Parametric Amplification and Frequency Mixing in Propagating Circuits

Abstract

When two circuits such as filters or transmission lines are coupled together by means of distributed reactances which can vary sinusoidally in time and space, energy can be converted between waves of different frequencies in a variety of ways. If the waves on the two transmission lines are characterized by frequencies ω₁ and ω₂ and phase constants β₁ and β₂, while the coupling reactances vary as ω=ω₁−ω₂ and β=β₁−β₂+Δβ, power P₁ at ω₁ is converted into power P₂ at ω₂ and vice versa in a manner reminiscent of waves on coupled passive circuits, except that a relationship (P₂/ω₂)=(P₁/ω₁) is obeyed. If the group velocities on both transmission lines are in the same direction, the direction of power transfer reverses periodically with distance.

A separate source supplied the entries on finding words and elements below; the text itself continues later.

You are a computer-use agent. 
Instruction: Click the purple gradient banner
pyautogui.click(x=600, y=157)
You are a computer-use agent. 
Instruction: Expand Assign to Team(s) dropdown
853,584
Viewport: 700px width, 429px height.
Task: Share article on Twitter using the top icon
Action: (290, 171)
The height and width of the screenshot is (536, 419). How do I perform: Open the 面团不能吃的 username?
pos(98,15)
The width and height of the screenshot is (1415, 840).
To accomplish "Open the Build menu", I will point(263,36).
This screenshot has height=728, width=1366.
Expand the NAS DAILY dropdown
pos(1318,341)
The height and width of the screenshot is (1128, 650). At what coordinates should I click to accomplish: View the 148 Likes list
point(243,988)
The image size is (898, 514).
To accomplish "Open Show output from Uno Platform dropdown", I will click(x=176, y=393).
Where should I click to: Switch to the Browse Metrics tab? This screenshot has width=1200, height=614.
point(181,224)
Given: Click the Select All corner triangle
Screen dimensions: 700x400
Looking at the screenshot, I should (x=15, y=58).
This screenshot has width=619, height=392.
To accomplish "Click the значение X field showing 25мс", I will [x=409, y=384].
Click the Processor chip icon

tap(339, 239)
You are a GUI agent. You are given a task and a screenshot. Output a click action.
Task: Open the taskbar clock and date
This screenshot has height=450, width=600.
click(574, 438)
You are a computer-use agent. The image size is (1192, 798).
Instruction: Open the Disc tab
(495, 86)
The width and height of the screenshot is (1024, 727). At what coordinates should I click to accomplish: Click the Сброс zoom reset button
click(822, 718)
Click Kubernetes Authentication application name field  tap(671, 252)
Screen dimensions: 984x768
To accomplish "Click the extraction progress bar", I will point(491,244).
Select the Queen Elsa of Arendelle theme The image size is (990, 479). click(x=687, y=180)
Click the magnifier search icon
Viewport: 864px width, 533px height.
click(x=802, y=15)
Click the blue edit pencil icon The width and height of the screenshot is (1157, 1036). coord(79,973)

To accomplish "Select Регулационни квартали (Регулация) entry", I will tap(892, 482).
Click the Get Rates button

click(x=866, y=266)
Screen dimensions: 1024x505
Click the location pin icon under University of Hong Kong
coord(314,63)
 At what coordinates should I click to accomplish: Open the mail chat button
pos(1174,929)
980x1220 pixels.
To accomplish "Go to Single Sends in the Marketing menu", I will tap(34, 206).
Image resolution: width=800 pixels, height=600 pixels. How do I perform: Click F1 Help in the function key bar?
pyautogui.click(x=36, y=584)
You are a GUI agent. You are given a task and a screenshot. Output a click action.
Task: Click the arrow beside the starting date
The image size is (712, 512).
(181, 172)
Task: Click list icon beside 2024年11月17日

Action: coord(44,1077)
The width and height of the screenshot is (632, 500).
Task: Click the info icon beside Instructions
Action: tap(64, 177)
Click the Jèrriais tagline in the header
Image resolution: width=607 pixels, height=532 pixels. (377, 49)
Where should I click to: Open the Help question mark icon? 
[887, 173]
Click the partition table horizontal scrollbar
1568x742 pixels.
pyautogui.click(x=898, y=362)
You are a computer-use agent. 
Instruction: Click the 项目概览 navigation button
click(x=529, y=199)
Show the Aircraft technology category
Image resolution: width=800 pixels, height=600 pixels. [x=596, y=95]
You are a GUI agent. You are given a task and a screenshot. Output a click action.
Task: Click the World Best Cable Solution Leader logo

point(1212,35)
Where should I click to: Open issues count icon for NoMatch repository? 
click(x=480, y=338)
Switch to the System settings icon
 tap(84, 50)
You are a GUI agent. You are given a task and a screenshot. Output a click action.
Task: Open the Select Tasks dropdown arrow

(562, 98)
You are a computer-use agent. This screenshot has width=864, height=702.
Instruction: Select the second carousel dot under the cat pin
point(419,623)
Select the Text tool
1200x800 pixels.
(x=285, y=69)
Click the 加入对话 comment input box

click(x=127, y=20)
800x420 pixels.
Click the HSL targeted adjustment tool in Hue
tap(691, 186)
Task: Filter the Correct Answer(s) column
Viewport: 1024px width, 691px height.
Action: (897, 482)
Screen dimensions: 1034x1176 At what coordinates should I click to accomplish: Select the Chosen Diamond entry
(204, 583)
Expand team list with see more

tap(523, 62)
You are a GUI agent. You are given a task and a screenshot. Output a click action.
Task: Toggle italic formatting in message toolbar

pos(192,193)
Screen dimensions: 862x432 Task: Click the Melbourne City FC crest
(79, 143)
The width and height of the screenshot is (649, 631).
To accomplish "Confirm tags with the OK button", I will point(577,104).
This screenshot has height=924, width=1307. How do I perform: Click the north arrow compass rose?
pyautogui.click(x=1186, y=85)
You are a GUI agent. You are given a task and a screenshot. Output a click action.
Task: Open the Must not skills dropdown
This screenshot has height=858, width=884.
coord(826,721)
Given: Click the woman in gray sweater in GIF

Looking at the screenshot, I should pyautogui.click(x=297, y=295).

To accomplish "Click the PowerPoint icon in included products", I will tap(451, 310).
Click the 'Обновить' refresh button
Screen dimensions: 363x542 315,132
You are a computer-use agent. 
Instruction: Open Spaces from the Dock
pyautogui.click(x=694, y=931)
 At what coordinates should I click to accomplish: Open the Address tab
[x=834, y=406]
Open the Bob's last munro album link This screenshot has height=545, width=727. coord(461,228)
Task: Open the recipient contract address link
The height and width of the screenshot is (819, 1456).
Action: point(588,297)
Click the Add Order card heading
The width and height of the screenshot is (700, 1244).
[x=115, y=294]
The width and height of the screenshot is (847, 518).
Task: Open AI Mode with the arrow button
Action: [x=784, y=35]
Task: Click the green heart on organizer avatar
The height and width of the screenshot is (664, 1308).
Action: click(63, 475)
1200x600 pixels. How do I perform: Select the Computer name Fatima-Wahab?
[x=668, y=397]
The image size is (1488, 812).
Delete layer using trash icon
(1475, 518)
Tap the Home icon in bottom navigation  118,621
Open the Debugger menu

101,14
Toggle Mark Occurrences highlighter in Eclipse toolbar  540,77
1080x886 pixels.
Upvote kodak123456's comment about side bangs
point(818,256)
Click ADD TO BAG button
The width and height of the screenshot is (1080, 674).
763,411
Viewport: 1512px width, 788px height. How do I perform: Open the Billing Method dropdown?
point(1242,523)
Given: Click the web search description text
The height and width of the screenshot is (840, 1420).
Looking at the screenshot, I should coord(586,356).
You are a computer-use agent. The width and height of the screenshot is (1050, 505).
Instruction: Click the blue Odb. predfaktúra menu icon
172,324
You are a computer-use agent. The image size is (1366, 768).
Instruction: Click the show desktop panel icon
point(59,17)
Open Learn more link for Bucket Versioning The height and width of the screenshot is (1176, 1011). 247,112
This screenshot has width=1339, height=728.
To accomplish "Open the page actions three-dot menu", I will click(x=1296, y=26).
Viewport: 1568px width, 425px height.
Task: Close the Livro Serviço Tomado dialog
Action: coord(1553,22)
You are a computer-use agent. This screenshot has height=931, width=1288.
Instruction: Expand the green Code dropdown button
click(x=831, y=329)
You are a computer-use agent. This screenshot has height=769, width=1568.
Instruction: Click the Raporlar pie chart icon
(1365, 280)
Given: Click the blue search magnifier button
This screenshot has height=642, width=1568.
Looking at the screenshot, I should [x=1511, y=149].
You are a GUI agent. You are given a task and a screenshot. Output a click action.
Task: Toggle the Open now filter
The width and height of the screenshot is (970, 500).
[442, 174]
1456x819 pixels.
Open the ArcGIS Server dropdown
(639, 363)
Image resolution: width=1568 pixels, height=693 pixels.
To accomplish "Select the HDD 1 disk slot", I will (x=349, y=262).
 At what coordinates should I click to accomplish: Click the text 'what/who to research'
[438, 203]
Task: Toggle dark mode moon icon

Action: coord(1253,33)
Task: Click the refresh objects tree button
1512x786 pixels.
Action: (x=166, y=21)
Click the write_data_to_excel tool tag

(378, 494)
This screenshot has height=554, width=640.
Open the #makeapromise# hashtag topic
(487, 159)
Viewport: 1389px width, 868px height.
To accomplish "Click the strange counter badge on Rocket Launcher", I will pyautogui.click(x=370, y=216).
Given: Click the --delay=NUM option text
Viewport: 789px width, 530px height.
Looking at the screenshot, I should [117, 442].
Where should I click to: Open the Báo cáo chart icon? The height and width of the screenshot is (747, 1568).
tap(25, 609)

If they are not in the same direction, the power transfer increases monotonically with distance for small Δβ but reverses periodically for Δβ larger than a certain limit. When the coupling reactance varies as given by ω=ω₁+ω₂ and β=β₁+β₂, parametric amplification is possible in the form of exponentially growing waves at frequencies ω₁ and ω₂ if the group velocities are in the same direction, and in a form reminiscent of the backward wave amplifier when the group velocities are not in the same direction. In both cases the excess energy is supplied by the variable coupling reactance and can be indefinitely large. Possible applications of new principles of these coupled circuits to broad‐band frequency converters, frequency‐channel selectors, wide‐band amplifiers, tunable narrow‐band amplifiers, and oscillators are described. Noise performances of the circuits are also discussed.